-- PAGE TEXT --
I bet you that when most Singaporeans cheer about Christmas, not all are actually enthusiastic about the birth of Jesus or the spirit of gift-giving. They’re actually celebrating their year end bonus; because even though it’s true that not everyone is a civil servant who can expect 3 times their usual salary this month, even the 1 month annual wage supplement (13-month salary) feels pretty shiok.
So what do we do when we come into such a sudden “windfall”? We spend every last cent lah, abuden.
And with that, I present to you the ultimate shopping list of frivolous stuff to splurge on (because we have all worked 365 days too hard in 2018).
5 frivolous things to spend your year end bonus on (& the best credit cards to use)
|Best card for cash back||Best card for air miles||Best card for rewards|
|Nintendo Switch $499||CIMB Visa Signature ($49.90 cash back)||OCBC Titanium Rewards card (1,996 miles)||OCBC Titanium Rewards card (4,990 OCBC$)|
|Omega Speedmaster Moonwatch $6,850||American Express True Cashback card ($177.75 cash back)||OCBC Titanium Rewards card (27,400 miles)||OCBC Titanium Rewards card (68,500 OCBC$)|
|iMac Pro $7,188||American Express True Cashback card ($182.82 cash back)||OCBC Titanium Rewards card (28,752 miles)||OCBC Titanium Rewards card (71,880 OCBC$)|
|Chanel Classic Flap $7,990||American Express True Cashback card ($194.85 cash back)||OCBC Titanium Rewards card (31,960 miles)||OCBC Titanium Rewards card (79,900 OCBC$)|
|Samsung 88” 4K Curved TV $26,999||American Express True Cashback card ($479.99 cash back)||BOC Elite Miles card (53,998 miles)||OCBC Titanium Rewards card (120,000 OCBC$)|
There are 2 main credit cards that are great for these purchases – one earns cash back, the other earns reward points and air miles.

-- REQUIREMENT 1 --
Do these statements agree with the year-end bonus article? Answer yes or no for each, quoting the deciding words. (a) For the Nintendo Switch, the best card for air miles is the OCBC Titanium Rewards card. (b) For the Samsung 88” 4K Curved TV, the best card for air miles is the OCBC Titanium Rewards card. (c) A civil servant can expect twice their usual salary this month.
-- REQUIREMENT 2 --
Carry on the year-end bonus article from its last sentence.
The material that comes after this article is separate from it.

-- INFORMATION SHOWN --
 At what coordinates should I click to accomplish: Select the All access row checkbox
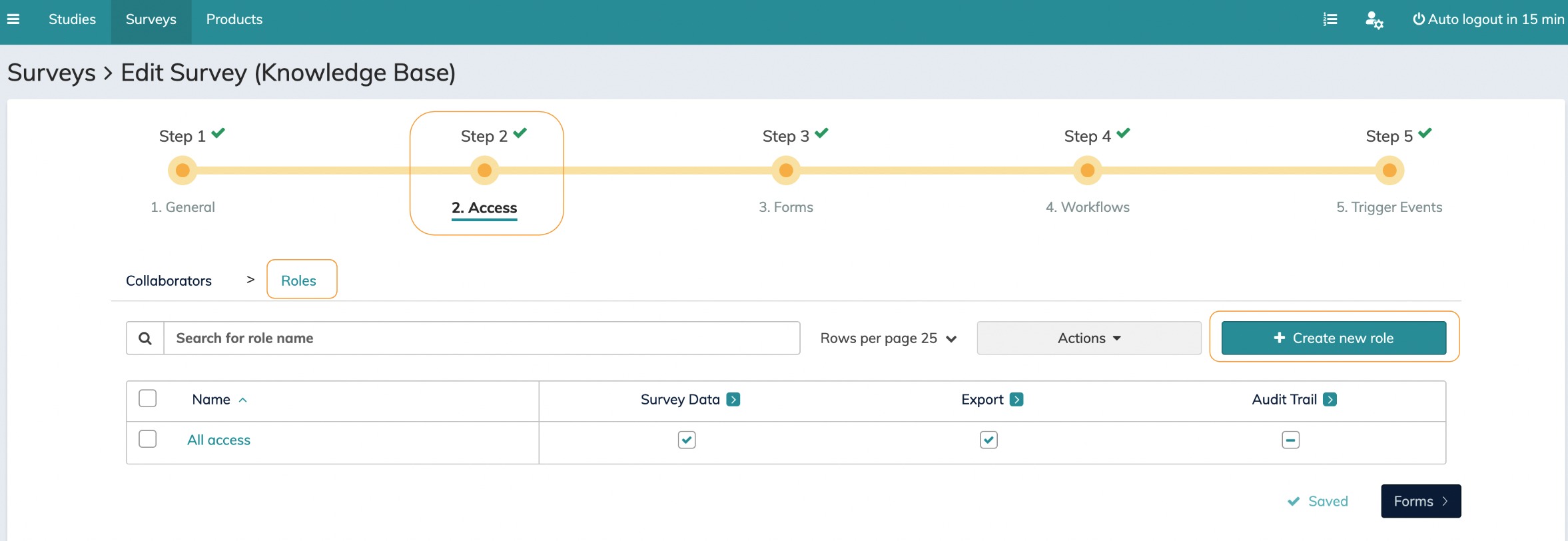[148, 439]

-- EXPECTED ANSWER 1 --
(a) Yes: "OCBC Titanium Rewards card (1,996 miles)"
(b) No: "BOC Elite Miles card (53,998 miles)"
(c) No: "a civil servant who can expect 3 times their usual salary this month"

-- EXPECTED ANSWER 2 --
American Express True Cashback Card
The Amex True Cashback card is an unlimited cash back card. Because it does not have an expenditure cap, it’s great for big ticket purchases that will bust cash back caps of other cards (typically above $1,000). With this card, you earn 3% cash back for the first $5,000 spend (in 3 months), and 1.5% for everything else thereafter.
If your purchase is under $500 and can be purchased online, consider the CIMB Visa Signature card. It recently got an upgrade, and it now offers 10% cash back for online spend (capped at $50).
OCBC Titanium Rewards Card
For reward junkies, there’s the OCBC Titanium Rewards card that earns you 10X rewards on selected categories, including fashion and electronics, which most of these expensive purchases fall under.
If you’re not into cash back or reward points, then you’re probably a miles chaser. Miles cards typically have low standard earn rates (usually about $1 = 1.2 to 1.4 miles), and are thus more suitable for those who chock up miles by spending overseas or within bonus categories (e.g. selected merchants).
So for general local spend, it is much more worth it to use a rewards card to earn miles. The OCBC Titanium Rewards card is great for this purpose – the accrual rate is $1 = 4 miles.
Now, let’s get down to the “gift guide”. (What? Give yourself also counted what.)
1. Nintendo Switch (price: $449.10 after 10% cash back)
The Nintendo Switch was released in 2017, but the console is back in the spotlight because Nintendo recently launched Pokemon Let’s Go Pikachu and Let’s Go Eevee, which are remakes of the OG Pokemon Yellow. This is the cheapest “splurge item” on this list, mostly because it’s targeted at the late-80s to 90s kids who grew up with the franchise (and I don’t see this group being able to afford anything else on this list).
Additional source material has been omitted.